The primary impact of this vulnerability is a denial of service against the specific application or microservice processing the ASN.1 data. The CVSS v3.1 base score of 7.5 accurately reflects the high availability impact. The attack executes remotely over the network without requiring authentication or user interaction.

The denial of service manifests in two primary ways depending on the execution environment. The most common and immediate outcome is stack exhaustion. The standard Python interpreter enforces a default recursion limit, typically set to 1000 frames. The malicious payload forces the interpreter to hit this limit, triggering an unhandled RecursionError that crashes the active process.

In environments where developers have artificially raised the Python recursion limit using sys.setrecursionlimit(), the vulnerability degrades into memory exhaustion. Each recursive call allocates a new stack frame and instantiates temporary parsing objects. The excessive nesting consumes all available system memory, ultimately leading to an Out-Of-Memory (OOM) kill by the host operating system.

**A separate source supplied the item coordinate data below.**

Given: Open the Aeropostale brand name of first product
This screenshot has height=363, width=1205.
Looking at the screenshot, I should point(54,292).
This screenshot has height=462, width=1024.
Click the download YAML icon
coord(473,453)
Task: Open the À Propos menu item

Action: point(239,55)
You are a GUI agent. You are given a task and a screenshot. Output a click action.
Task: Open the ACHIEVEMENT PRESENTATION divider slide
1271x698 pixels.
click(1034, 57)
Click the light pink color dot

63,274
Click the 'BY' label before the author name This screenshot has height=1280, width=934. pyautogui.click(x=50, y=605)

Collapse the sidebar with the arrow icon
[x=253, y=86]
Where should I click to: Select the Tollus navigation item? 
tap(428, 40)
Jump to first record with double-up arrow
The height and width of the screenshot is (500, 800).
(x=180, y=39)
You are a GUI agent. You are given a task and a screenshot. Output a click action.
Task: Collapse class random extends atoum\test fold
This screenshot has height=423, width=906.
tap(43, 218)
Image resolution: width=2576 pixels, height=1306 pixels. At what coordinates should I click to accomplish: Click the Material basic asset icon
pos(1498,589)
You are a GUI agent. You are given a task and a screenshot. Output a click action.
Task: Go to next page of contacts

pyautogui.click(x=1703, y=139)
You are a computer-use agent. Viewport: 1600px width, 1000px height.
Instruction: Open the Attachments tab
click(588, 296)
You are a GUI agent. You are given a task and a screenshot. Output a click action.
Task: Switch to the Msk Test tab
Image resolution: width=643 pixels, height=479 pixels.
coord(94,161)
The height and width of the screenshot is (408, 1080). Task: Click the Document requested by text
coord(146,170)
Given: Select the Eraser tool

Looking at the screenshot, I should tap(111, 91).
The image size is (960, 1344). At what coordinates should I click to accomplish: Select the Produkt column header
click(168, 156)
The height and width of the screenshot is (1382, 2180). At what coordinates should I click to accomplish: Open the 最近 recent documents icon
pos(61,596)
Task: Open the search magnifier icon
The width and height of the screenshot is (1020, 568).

The fundamental remediation strategy is to update the pyasn1 dependency to version 0.6.3 or later. For dependent projects like c2cciutils, administrators must update the project's dependency lock files to ensure the patched version is explicitly pulled during the build process.

Organizations must verify the deployment of the update across all environments using Software Composition Analysis (SCA) tools. The update guarantees that the decoder safely rejects excessively nested payloads. Instead of crashing the application, the parser raises a controlled PyAsn1Error which can be caught and handled gracefully by the application logic.

In network architectures where immediate patching is strictly impossible, ingress mitigations can be applied. Implement rigid payload size limits at the Web Application Firewall (WAF) or API gateway layer. While this does not resolve the underlying parsing flaw, it physically restricts the attacker's ability to deliver the large byte structures required to trigger the deep recursion paths.